Alice Berend: „Frau Hempels Tochter“
Am: | April 11, 2025
Alice Berend ist heute weitgehend in Vergessenheit geraten, obwohl sie in den 1910er und 1920er Jahren eine bedeutende Rolle in der deutschsprachigen Literatur spielte. Als Vertreterin einer literarischen Richtung, die sich durch gesellschaftliche Beobachtungsgabe, ironische Brechung und weibliche Perspektive auszeichnete, gehört sie zu jenen Autorinnen, die den Zeitgeist der ausgehenden wilhelminischen Ära und der beginnenden Weimarer Republik präzise einfangen konnten. Der Roman Frau Hempels Tochter, erstmals erschienen im Jahr 1913, ist ein herausragendes Beispiel ihres künstlerischen Schaffens und zugleich ein gesellschaftliches Dokument einer untergegangenen Welt.
Der Roman erzählt die Geschichte der jungen Else Hempel, die aus kleinbürgerlichen Verhältnissen stammt und sich in der großstädtischen Gesellschaft Berlins zurechtfinden muss. Ihre Mutter, Frau Hempel, ist eine pragmatische, biedere Frau, die große Hoffnungen in ihre Tochter setzt. Else, die eine gewisse Bildung und Intelligenz mitbringt, versucht, sich zwischen den Erwartungen ihrer Mutter, den Konventionen ihrer Zeit und ihren eigenen Wünschen und Träumen zu behaupten. Dabei gerät sie in die Kreise der bürgerlichen Gesellschaft, erlebt amouröse Verwicklungen, berufliche Enttäuschungen und eine langsame, aber stetige Emanzipation von traditionellen Rollenbildern.
Berend beschreibt diese Entwicklung mit feinem Gespür für soziale Milieus, Sprachwitz und einem tiefen Verständnis für die psychologischen Konflikte junger Frauen in einer sich wandelnden Gesellschaft. Die Hauptfigur Else ist keine Heldin im klassischen Sinne, sondern eine Suchende, deren Entwicklung exemplarisch für viele Frauen ihrer Zeit steht.

★ ★ ★

**KURZE AUFGABE A**
Prüfe, ob die folgenden Aussagen mit dem Text über Alice Berend übereinstimmen, und belege jedes Ja oder Nein mit den entscheidenden Worten des Textes: (i) Der Roman erschien zum ersten Mal 1913. (ii) Else Hempel kommt aus großbürgerlichen Verhältnissen. (iii) Else ist eine Heldin im klassischen Sinne.
**KURZE AUFGABE B**
Beantworte bitte diese Fragen zum Text über Alice Berend:
(i) In welcher Stadt muss Else sich zurechtfinden?
(ii) Mit welchen zwei Adjektiven wird Frau Hempel beschrieben?
(iii) In welchen Jahrzehnten spielte Alice Berend eine bedeutende Rolle in der deutschsprachigen Literatur?
**KURZE AUFGABE C**
Schreib den Text über Alice Berend nach seinem letzten Satz weiter.

**DATENZEILEN**
★ ★ ★

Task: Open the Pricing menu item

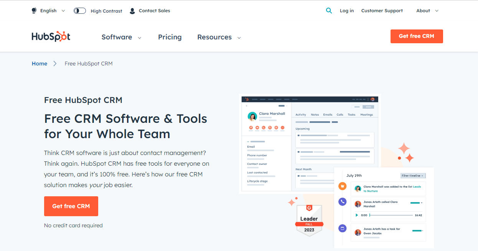Action: tap(170, 37)
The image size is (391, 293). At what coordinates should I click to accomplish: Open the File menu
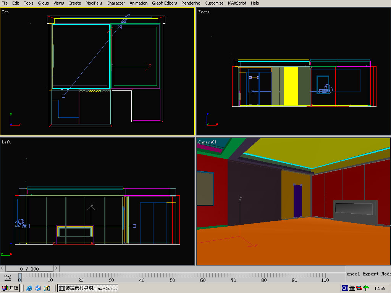(x=5, y=3)
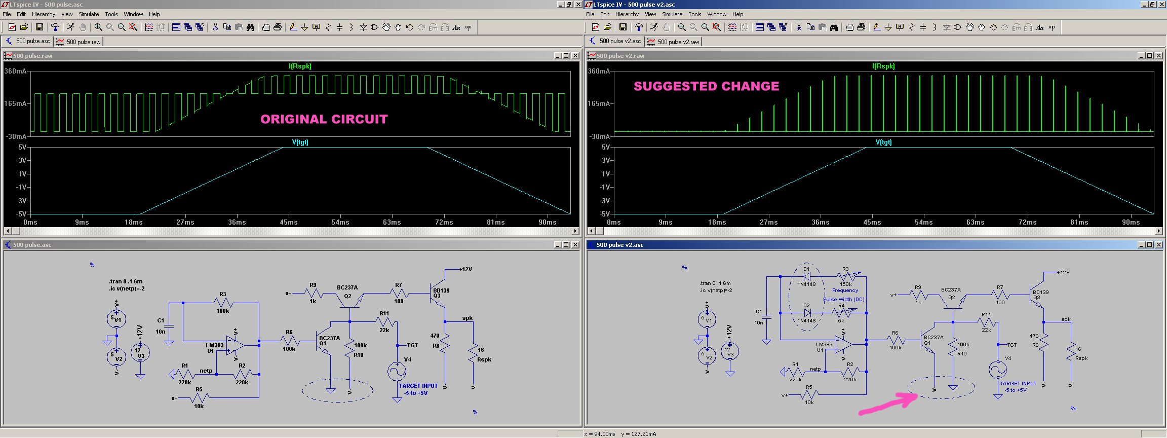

★ ★ ★

**RICHTIGE ANTWORT A**
(i) Ja: „erstmals erschienen im Jahr 1913“
(ii) Nein: „die aus kleinbürgerlichen Verhältnissen stammt“
(iii) Nein: „Die Hauptfigur Else ist keine Heldin im klassischen Sinne“

**RICHTIGE ANTWORT B**
(i) In Berlin.
(ii) Pragmatisch und bieder.
(iii) In den 1910er und 1920er Jahren.

**RICHTIGE ANTWORT C**
Der Roman erschien kurz vor dem Ersten Weltkrieg, in einer Umbruchszeit: Die wilhelminische Gesellschaft war geprägt von verkrusteten Strukturen, von rigiden Geschlechterrollen, einem festen Klassenbewusstsein und einem starken Hang zu Konventionen geprägt. Gleichzeitig regte sich in der Literatur, insbesondere unter Schriftstellerinnen, der Wunsch, diese Strukturen aufzubrechen und weibliche Lebenswirklichkeiten differenzierter darzustellen. Alice Berend gehört zu einer Generation von Autorinnen, die sich gegen patriarchale Erzählmuster wandten und stattdessen die Lebenswelt von Frauen in den Mittelpunkt stellten.
Berends Bedeutung liegt in ihrer Fähigkeit, die gesellschaftlichen und psychologischen Mechanismen des bürgerlichen Lebens mit einem satirischen, aber nie zynischen Blick zu entlarven. Sie war eine Meisterin der „leichten Form“, verstand es jedoch, ernste Themen in unterhaltsame Erzählungen zu verpacken. Ihr Stil ist pointiert, dialogreich und von einem scharfen Auge für Details geprägt.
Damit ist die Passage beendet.